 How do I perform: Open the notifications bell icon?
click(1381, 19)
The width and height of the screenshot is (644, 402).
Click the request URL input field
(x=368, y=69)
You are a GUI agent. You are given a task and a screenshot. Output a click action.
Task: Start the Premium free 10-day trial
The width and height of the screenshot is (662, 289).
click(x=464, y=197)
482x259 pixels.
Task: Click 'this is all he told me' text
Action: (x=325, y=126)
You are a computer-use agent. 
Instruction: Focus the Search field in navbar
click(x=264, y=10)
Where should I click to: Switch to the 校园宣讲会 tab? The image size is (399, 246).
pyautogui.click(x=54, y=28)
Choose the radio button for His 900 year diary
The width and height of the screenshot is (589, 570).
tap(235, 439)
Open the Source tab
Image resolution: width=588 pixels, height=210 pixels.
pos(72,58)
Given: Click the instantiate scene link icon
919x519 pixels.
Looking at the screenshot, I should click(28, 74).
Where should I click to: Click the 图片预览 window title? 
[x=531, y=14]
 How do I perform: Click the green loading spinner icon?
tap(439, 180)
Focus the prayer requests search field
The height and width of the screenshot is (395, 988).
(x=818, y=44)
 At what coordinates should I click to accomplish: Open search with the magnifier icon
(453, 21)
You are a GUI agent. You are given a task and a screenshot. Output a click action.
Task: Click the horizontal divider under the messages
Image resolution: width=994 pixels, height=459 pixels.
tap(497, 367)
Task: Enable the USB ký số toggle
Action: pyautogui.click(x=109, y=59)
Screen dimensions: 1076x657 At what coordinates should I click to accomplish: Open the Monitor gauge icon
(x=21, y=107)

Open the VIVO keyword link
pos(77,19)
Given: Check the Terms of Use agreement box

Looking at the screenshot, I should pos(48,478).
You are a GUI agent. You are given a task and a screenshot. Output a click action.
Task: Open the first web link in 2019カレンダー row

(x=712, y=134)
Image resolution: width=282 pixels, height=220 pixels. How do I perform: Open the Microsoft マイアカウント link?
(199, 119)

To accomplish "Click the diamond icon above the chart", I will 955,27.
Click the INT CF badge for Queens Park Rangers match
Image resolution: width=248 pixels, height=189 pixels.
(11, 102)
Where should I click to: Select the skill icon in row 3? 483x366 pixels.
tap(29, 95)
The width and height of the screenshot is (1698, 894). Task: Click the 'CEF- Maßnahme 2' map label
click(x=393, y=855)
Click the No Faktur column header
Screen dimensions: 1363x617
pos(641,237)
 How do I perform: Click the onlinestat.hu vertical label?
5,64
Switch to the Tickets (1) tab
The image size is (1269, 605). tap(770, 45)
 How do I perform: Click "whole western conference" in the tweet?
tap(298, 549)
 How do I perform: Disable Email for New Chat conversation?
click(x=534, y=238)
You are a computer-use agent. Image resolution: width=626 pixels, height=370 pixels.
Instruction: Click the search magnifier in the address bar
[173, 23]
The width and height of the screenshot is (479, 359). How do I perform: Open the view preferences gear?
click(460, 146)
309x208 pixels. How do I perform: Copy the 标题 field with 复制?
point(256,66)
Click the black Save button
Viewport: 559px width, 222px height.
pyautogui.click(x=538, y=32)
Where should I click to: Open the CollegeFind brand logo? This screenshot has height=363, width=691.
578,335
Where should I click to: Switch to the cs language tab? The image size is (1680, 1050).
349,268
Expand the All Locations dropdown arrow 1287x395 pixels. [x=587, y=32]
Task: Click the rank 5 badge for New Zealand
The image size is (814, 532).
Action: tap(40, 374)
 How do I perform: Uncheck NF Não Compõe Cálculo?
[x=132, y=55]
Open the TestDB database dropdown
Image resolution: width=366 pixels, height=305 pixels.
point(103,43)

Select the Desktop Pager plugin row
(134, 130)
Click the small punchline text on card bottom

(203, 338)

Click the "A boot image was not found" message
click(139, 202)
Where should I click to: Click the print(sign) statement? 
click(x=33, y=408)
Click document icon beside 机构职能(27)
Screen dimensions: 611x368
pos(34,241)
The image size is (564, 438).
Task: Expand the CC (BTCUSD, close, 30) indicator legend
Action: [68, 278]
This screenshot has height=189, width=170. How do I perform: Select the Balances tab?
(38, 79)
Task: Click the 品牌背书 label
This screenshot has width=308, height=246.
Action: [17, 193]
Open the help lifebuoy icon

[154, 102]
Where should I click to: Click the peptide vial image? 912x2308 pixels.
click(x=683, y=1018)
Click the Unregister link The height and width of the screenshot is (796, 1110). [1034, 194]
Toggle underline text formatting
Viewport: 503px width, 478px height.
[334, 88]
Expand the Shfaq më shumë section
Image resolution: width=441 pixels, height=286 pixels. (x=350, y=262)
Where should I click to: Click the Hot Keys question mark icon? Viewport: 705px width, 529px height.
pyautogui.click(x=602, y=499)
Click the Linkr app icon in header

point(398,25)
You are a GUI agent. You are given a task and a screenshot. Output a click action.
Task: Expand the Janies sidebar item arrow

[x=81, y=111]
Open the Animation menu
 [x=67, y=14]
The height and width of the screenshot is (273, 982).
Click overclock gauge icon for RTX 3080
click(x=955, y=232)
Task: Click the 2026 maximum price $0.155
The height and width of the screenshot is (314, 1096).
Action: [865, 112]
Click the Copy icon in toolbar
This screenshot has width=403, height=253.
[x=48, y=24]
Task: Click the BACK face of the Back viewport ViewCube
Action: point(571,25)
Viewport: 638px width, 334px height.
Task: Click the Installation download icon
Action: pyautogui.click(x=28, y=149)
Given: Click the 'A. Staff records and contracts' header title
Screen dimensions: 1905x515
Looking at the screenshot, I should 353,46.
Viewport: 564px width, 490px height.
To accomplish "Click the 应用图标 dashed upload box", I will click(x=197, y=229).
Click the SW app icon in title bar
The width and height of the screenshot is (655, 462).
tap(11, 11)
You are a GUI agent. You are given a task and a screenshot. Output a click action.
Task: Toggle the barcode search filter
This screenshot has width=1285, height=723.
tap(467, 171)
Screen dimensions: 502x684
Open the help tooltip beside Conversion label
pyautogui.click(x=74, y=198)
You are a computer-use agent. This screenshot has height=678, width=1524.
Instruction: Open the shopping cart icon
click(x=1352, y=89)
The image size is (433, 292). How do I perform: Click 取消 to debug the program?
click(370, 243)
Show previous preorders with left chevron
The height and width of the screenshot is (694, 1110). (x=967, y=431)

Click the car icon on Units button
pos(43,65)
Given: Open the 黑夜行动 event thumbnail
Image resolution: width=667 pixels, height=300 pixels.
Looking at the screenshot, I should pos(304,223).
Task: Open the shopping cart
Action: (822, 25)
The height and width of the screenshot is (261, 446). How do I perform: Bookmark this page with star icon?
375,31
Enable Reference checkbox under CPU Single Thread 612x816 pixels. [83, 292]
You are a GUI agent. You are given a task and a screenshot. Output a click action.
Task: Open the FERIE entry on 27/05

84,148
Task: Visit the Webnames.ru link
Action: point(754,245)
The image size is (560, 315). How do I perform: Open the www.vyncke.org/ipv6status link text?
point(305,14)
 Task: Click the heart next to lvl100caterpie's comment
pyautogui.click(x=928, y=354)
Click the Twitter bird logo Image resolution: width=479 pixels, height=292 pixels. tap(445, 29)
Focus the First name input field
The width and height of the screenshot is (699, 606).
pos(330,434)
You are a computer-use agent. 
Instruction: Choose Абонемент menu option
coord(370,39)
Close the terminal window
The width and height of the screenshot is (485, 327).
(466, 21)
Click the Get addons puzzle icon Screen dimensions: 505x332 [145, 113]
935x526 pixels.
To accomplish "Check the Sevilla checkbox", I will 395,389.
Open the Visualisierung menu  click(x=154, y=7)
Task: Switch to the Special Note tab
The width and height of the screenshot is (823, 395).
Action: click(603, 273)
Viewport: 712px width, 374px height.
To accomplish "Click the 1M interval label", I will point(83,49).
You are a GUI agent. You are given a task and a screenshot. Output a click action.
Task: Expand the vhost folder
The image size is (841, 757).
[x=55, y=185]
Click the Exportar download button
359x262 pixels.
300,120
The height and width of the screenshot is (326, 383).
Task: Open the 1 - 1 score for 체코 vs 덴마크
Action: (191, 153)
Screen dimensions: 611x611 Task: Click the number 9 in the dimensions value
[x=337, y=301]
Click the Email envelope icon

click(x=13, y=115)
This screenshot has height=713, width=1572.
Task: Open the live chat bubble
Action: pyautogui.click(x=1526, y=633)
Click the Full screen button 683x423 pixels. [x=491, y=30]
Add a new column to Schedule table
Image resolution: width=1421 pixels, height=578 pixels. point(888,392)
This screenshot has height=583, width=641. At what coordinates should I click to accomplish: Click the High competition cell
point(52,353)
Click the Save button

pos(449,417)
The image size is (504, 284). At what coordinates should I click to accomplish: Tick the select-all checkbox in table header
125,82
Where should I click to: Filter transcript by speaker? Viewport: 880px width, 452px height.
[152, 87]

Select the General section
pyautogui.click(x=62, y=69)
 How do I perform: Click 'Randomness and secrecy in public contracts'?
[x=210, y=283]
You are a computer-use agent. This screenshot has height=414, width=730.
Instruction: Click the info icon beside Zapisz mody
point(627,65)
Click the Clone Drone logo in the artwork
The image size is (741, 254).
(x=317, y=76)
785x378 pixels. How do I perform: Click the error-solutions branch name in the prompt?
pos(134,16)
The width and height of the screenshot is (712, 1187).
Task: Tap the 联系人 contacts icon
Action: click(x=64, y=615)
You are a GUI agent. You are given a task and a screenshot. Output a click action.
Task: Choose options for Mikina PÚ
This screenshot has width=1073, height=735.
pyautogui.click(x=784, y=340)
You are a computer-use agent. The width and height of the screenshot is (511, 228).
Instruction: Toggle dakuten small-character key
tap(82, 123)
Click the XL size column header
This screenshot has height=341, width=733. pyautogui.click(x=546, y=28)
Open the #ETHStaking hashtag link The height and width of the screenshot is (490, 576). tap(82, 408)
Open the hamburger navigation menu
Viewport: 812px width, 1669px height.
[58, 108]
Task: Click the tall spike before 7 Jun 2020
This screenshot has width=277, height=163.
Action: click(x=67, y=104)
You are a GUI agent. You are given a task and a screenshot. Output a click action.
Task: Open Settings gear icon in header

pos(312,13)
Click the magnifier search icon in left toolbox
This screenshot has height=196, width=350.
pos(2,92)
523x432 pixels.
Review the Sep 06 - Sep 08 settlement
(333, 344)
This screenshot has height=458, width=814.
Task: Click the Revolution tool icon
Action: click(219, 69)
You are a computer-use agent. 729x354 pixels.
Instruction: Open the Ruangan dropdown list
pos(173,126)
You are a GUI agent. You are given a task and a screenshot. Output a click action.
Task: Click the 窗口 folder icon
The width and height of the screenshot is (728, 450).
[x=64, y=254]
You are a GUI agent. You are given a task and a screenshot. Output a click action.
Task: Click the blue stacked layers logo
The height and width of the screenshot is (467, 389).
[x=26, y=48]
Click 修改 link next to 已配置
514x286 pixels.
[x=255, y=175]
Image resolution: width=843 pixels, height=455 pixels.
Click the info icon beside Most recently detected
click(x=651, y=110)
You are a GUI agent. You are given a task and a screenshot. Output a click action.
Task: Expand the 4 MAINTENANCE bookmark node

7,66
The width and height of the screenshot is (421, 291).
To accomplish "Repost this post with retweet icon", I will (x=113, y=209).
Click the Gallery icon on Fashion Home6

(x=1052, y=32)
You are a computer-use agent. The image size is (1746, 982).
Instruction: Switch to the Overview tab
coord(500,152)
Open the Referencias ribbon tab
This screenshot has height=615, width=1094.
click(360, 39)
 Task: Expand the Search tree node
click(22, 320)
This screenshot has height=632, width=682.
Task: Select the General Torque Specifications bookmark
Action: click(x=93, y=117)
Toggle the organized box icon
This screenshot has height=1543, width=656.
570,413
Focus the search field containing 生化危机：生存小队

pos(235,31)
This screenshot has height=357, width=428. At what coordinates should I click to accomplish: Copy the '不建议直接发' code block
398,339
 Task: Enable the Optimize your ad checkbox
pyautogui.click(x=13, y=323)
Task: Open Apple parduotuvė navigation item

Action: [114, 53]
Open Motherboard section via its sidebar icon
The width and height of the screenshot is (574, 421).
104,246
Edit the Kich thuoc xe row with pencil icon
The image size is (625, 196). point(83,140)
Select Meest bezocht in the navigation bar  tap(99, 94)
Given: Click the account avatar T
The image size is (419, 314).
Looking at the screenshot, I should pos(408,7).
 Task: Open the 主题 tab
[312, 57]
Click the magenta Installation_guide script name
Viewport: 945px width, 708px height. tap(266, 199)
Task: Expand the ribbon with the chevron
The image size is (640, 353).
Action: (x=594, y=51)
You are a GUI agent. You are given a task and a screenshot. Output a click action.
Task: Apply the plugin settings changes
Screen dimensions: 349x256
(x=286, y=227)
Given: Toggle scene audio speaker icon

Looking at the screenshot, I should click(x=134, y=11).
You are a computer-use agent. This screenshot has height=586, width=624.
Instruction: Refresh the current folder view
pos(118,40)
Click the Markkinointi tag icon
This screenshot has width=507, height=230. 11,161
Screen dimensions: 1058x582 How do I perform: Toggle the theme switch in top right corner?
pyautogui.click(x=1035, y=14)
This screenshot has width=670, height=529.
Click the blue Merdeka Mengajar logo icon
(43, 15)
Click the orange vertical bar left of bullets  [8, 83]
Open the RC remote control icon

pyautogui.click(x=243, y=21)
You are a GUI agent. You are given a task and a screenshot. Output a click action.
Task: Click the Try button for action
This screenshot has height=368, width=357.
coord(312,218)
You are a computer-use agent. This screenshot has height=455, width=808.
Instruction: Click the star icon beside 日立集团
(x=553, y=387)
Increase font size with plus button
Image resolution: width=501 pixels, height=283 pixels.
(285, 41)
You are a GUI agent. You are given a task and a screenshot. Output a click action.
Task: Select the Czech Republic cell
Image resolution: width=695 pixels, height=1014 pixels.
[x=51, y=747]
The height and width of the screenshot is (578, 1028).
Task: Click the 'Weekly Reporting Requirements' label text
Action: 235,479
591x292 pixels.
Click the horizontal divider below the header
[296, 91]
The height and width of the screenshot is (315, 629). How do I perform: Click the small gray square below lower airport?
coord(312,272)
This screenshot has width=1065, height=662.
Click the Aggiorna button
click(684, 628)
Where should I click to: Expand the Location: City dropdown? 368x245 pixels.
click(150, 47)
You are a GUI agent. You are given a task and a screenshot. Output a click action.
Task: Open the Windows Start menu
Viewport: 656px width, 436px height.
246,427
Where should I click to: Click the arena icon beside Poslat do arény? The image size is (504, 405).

━━━━━━━━━━━━━━━━━━━━

(What is expected):
Restate word for word the entries above from the line with "Task: Enable the Optimize your ad checkbox" through the line with "Task: Expand the ribbon with the chevron", inclusive, leaving out everything else.

(The completed task):
 Task: Enable the Optimize your ad checkbox
pyautogui.click(x=13, y=323)
Task: Open Apple parduotuvė navigation item

Action: [114, 53]
Open Motherboard section via its sidebar icon
The width and height of the screenshot is (574, 421).
104,246
Edit the Kich thuoc xe row with pencil icon
The image size is (625, 196). point(83,140)
Select Meest bezocht in the navigation bar  tap(99, 94)
Given: Click the account avatar T
The image size is (419, 314).
Looking at the screenshot, I should pos(408,7).
 Task: Open the 主题 tab
[312, 57]
Click the magenta Installation_guide script name
Viewport: 945px width, 708px height. tap(266, 199)
Task: Expand the ribbon with the chevron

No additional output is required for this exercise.